Activity: Convert every line of the material below into a JSON list of strings, with one string per line and blank lines left out.

========================================================================

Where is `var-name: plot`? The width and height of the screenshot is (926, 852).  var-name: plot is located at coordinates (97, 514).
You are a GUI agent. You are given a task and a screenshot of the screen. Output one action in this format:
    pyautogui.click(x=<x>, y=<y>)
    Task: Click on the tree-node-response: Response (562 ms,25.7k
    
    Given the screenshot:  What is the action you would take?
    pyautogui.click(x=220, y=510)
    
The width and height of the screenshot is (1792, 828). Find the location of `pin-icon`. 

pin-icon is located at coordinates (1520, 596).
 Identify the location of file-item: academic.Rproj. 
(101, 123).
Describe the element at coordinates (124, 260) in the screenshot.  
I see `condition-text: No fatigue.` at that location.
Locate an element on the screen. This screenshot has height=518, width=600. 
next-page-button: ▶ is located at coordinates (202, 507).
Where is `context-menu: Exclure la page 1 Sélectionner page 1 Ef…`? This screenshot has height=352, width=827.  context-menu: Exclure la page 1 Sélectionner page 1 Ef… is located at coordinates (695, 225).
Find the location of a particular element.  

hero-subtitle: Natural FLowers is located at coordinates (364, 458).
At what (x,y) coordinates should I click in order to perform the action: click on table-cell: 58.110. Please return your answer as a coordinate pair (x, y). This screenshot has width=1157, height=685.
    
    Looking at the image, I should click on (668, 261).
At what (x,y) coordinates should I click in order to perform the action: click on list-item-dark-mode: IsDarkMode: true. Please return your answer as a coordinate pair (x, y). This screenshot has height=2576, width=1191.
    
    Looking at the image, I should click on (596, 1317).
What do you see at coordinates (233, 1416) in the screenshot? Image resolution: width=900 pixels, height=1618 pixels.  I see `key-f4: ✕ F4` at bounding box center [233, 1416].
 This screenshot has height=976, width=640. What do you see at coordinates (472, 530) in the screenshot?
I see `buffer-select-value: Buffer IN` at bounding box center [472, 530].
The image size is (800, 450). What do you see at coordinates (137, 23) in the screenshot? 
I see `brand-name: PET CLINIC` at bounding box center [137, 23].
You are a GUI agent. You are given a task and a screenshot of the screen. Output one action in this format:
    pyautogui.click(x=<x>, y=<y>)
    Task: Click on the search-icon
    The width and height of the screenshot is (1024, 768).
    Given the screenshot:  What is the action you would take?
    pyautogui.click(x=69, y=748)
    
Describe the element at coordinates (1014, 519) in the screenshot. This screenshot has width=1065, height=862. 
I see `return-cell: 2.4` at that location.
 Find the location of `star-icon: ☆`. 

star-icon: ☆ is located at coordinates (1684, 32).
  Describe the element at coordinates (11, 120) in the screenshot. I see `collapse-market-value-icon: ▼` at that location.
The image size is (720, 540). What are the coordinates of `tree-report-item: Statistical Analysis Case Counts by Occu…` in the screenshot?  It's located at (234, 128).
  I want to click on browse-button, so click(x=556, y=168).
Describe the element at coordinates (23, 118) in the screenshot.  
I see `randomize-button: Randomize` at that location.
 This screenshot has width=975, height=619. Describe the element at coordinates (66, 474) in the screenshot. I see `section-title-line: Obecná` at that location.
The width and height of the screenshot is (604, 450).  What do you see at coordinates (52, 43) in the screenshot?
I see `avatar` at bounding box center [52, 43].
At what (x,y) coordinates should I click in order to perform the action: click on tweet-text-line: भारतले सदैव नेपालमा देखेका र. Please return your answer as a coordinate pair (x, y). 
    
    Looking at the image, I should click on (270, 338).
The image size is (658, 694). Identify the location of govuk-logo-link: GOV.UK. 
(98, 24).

========================================================================

Task output:
[
  "Where is `var-name: plot`? The width and height of the screenshot is (926, 852).  var-name: plot is located at coordinates (97, 514).",
  "You are a GUI agent. You are given a task and a screenshot of the screen. Output one action in this format:",
  "    pyautogui.click(x=<x>, y=<y>)",
  "    Task: Click on the tree-node-response: Response (562 ms,25.7k",
  "    Given the screenshot:  What is the action you would take?",
  "    pyautogui.click(x=220, y=510)",
  "The width and height of the screenshot is (1792, 828). Find the location of `pin-icon`. ",
  "pin-icon is located at coordinates (1520, 596).",
  " Identify the location of file-item: academic.Rproj. ",
  "(101, 123).",
  "Describe the element at coordinates (124, 260) in the screenshot.  ",
  "I see `condition-text: No fatigue.` at that location.",
  "Locate an element on the screen. This screenshot has height=518, width=600. ",
  "next-page-button: ▶ is located at coordinates (202, 507).",
  "Where is `context-menu: Exclure la page 1 Sélectionner page 1 Ef…`? This screenshot has height=352, width=827.  context-menu: Exclure la page 1 Sélectionner page 1 Ef… is located at coordinates (695, 225).",
  "Find the location of a particular element.  ",
  "hero-subtitle: Natural FLowers is located at coordinates (364, 458).",
  "At what (x,y) coordinates should I click in order to perform the action: click on table-cell: 58.110. Please return your answer as a coordinate pair (x, y). This screenshot has width=1157, height=685.",
  "    Looking at the image, I should click on (668, 261).",
  "At what (x,y) coordinates should I click in order to perform the action: click on list-item-dark-mode: IsDarkMode: true. Please return your answer as a coordinate pair (x, y). This screenshot has height=2576, width=1191.",
  "    Looking at the image, I should click on (596, 1317).",
  "What do you see at coordinates (233, 1416) in the screenshot? Image resolution: width=900 pixels, height=1618 pixels.  I see `key-f4: ✕ F4` at bounding box center [233, 1416].",
  " This screenshot has height=976, width=640. What do you see at coordinates (472, 530) in the screenshot?",
  "I see `buffer-select-value: Buffer IN` at bounding box center [472, 530].",
  "The image size is (800, 450). What do you see at coordinates (137, 23) in the screenshot? ",
  "I see `brand-name: PET CLINIC` at bounding box center [137, 23].",
  "You are a GUI agent. You are given a task and a screenshot of the screen. Output one action in this format:",
  "    pyautogui.click(x=<x>, y=<y>)",
  "    Task: Click on the search-icon",
  "    The width and height of the screenshot is (1024, 768).",
  "    Given the screenshot:  What is the action you would take?",
  "    pyautogui.click(x=69, y=748)",
  "Describe the element at coordinates (1014, 519) in the screenshot. This screenshot has width=1065, height=862. ",
  "I see `return-cell: 2.4` at that location.",
  " Find the location of `star-icon: ☆`. ",
  "star-icon: ☆ is located at coordinates (1684, 32).",
  "  Describe the element at coordinates (11, 120) in the screenshot. I see `collapse-market-value-icon: ▼` at that location.",
  "The image size is (720, 540). What are the coordinates of `tree-report-item: Statistical Analysis Case Counts by Occu…` in the screenshot?  It's located at (234, 128).",
  "  I want to click on browse-button, so click(x=556, y=168).",
  "Describe the element at coordinates (23, 118) in the screenshot.  ",
  "I see `randomize-button: Randomize` at that location.",
  " This screenshot has width=975, height=619. Describe the element at coordinates (66, 474) in the screenshot. I see `section-title-line: Obecná` at that location.",
  "The width and height of the screenshot is (604, 450).  What do you see at coordinates (52, 43) in the screenshot?",
  "I see `avatar` at bounding box center [52, 43].",
  "At what (x,y) coordinates should I click in order to perform the action: click on tweet-text-line: भारतले सदैव नेपालमा देखेका र. Please return your answer as a coordinate pair (x, y). ",
  "    Looking at the image, I should click on (270, 338).",
  "The image size is (658, 694). Identify the location of govuk-logo-link: GOV.UK. ",
  "(98, 24)."
]